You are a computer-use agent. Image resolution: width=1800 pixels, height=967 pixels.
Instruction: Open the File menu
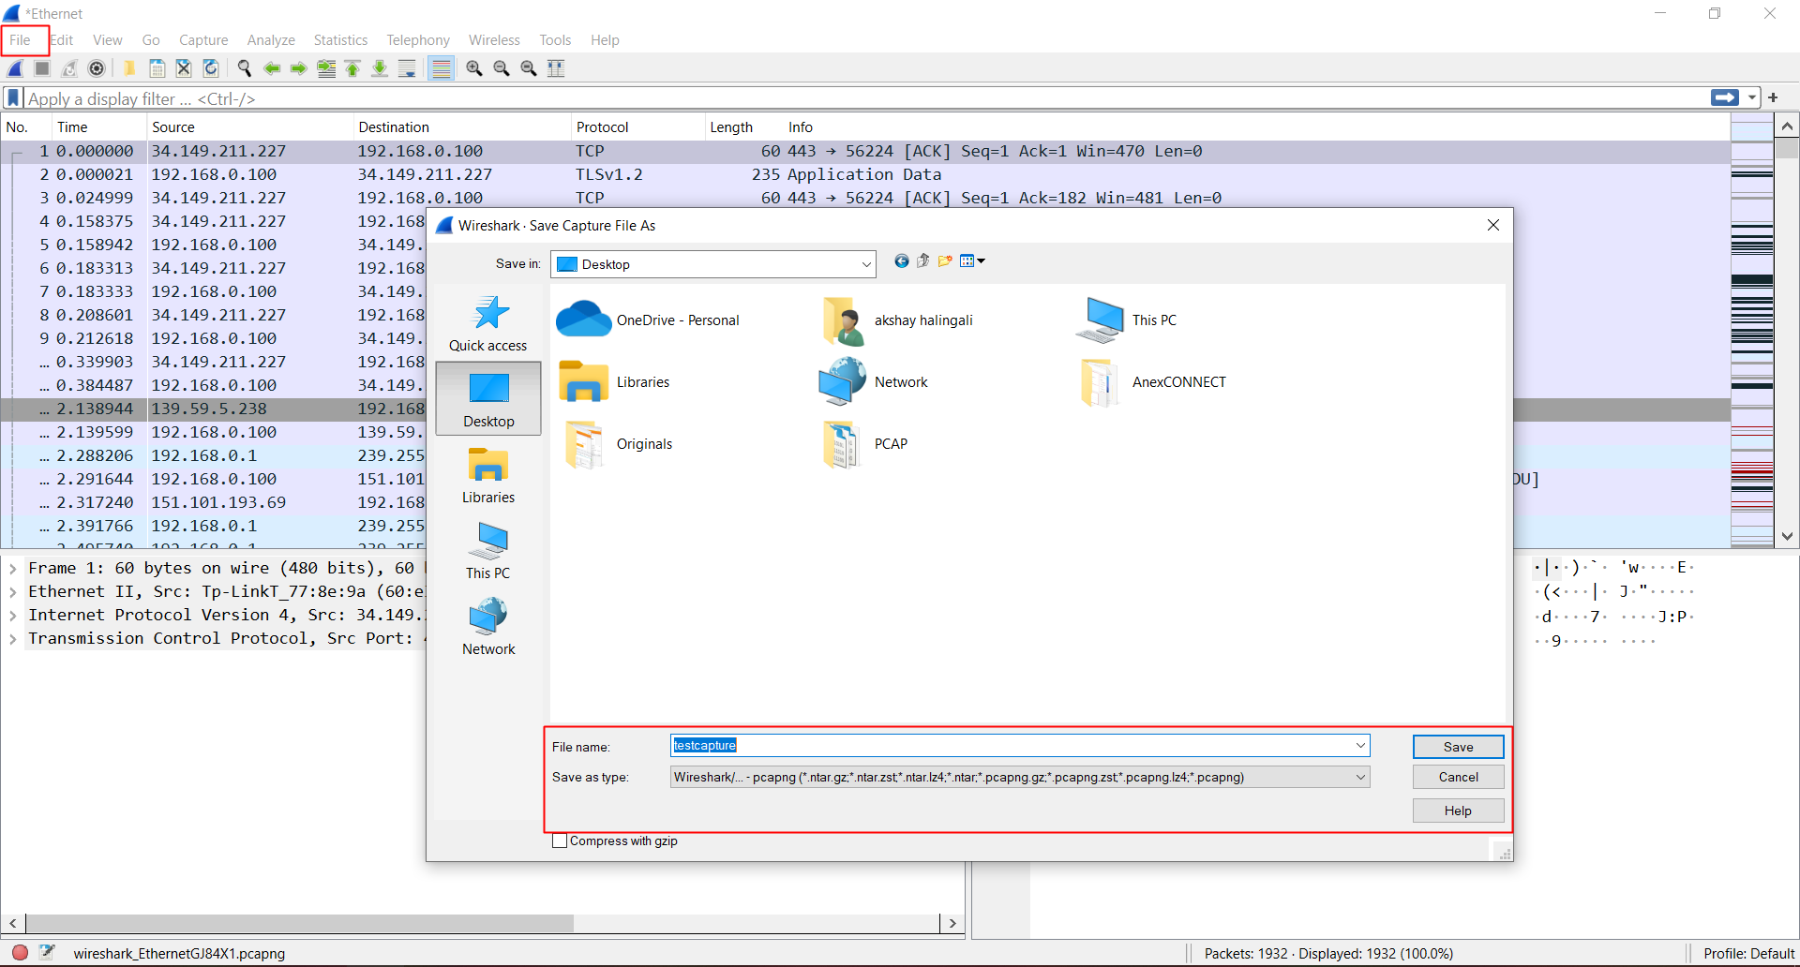coord(21,40)
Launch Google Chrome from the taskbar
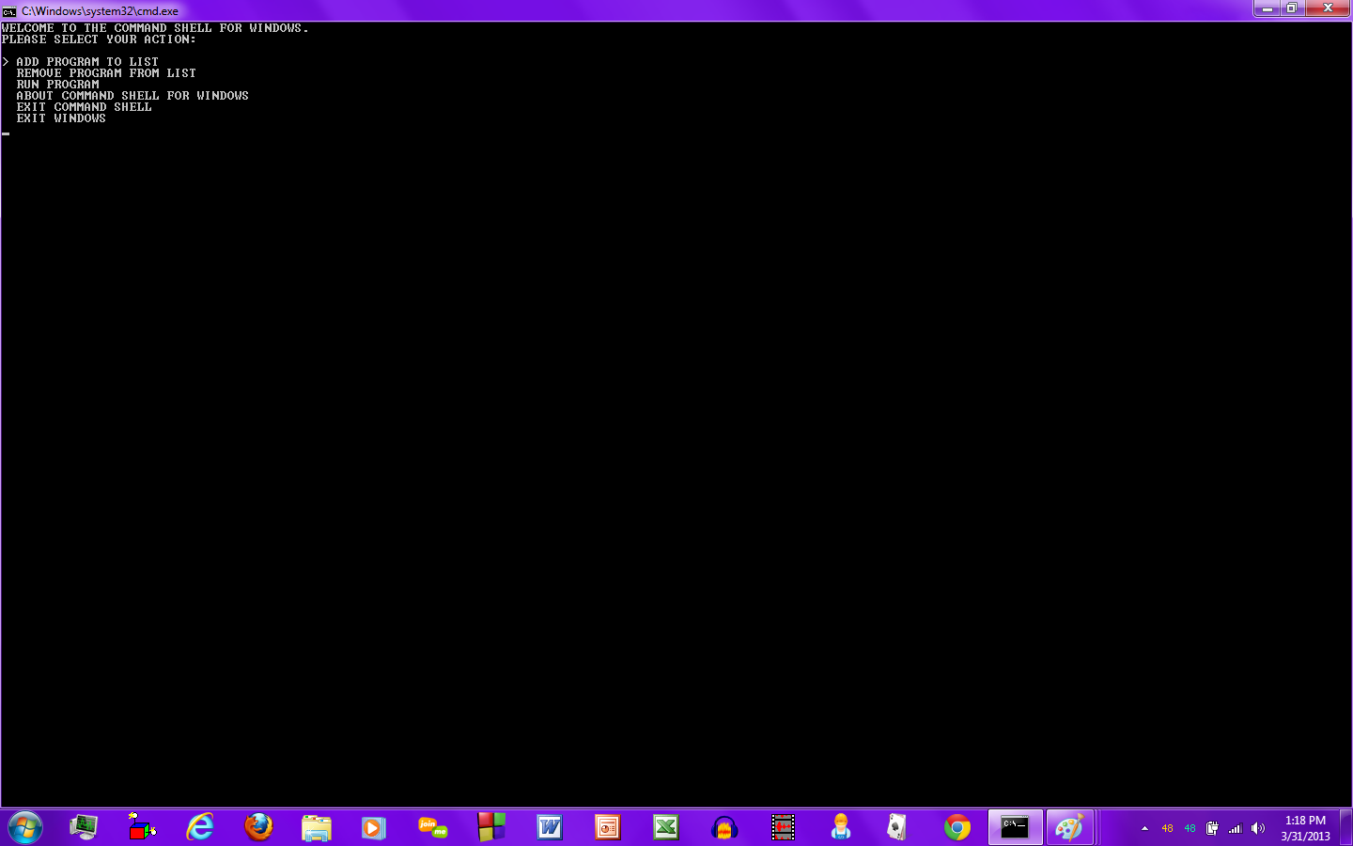 [x=957, y=827]
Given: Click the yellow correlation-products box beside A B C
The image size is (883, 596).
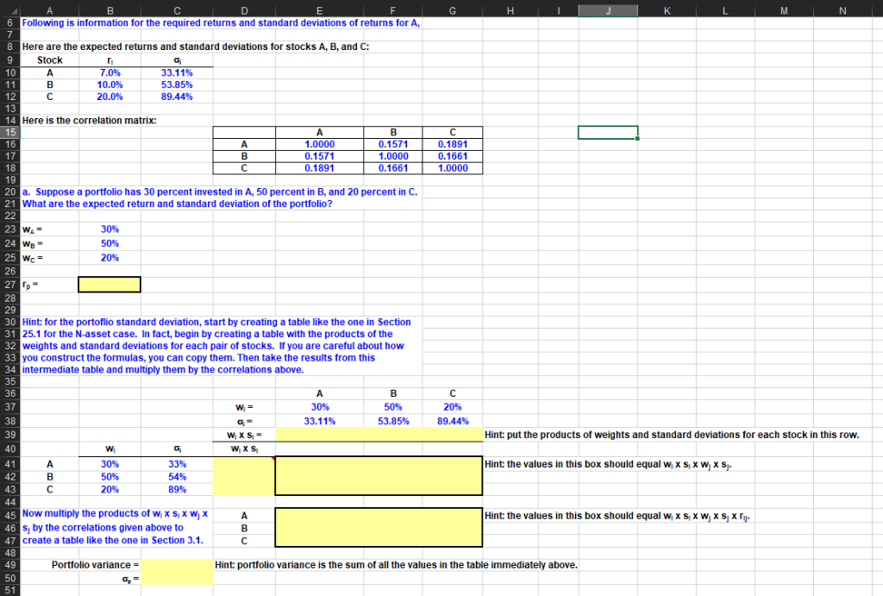Looking at the screenshot, I should [378, 526].
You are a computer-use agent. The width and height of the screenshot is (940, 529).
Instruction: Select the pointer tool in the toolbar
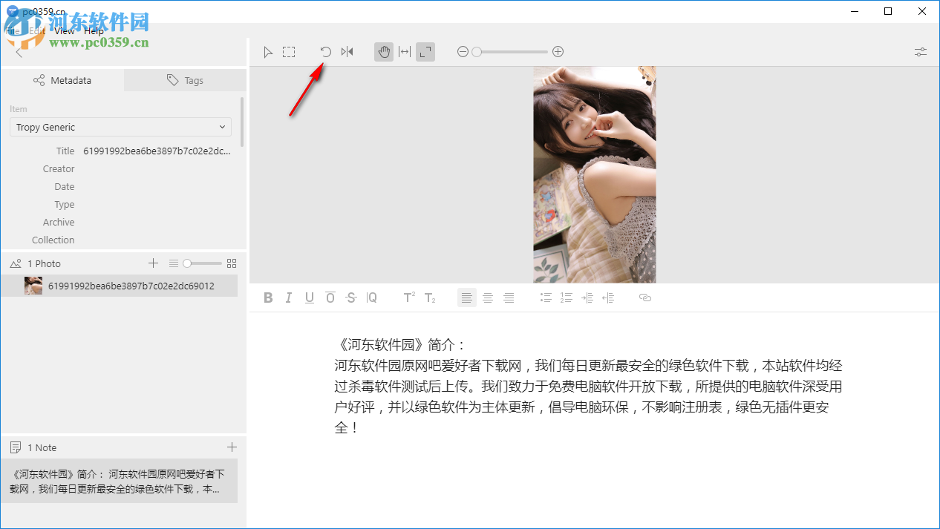click(x=268, y=51)
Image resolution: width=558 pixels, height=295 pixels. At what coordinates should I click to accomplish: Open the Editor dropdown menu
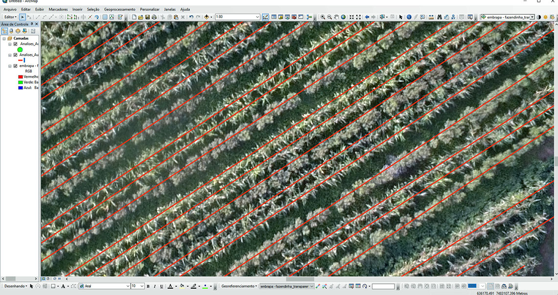click(10, 17)
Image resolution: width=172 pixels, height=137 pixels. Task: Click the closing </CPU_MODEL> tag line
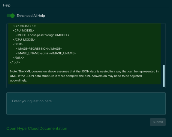click(x=24, y=39)
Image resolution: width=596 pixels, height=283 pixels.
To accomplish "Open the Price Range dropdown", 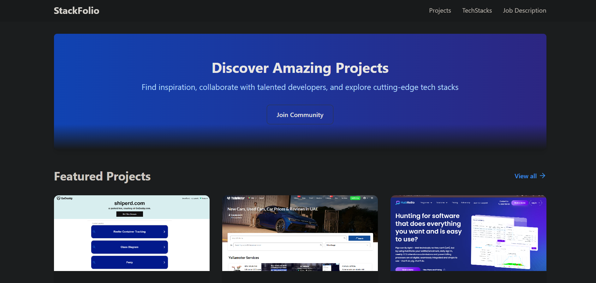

--------------------------------------------------

Exercise goal:
Copy the records exactly. Skip the images.

Solution:
You are a computer-use agent. Image resolution: width=1800 pixels, height=967 pixels.
Instruction: Open the File menu
coord(21,40)
Launch Google Chrome from the taskbar
 [x=957, y=827]
Given: Click the yellow correlation-products box beside A B C
The image size is (883, 596).
Looking at the screenshot, I should [378, 526].
You are a computer-use agent. The width and height of the screenshot is (940, 529).
Instruction: Select the pointer tool in the toolbar
click(x=268, y=51)
Image resolution: width=558 pixels, height=295 pixels. At what coordinates should I click to accomplish: Open the Editor dropdown menu
click(10, 17)
Image resolution: width=172 pixels, height=137 pixels. Task: Click the closing </CPU_MODEL> tag line
click(x=24, y=39)
Image resolution: width=596 pixels, height=283 pixels.
To accomplish "Open the Price Range dropdown", 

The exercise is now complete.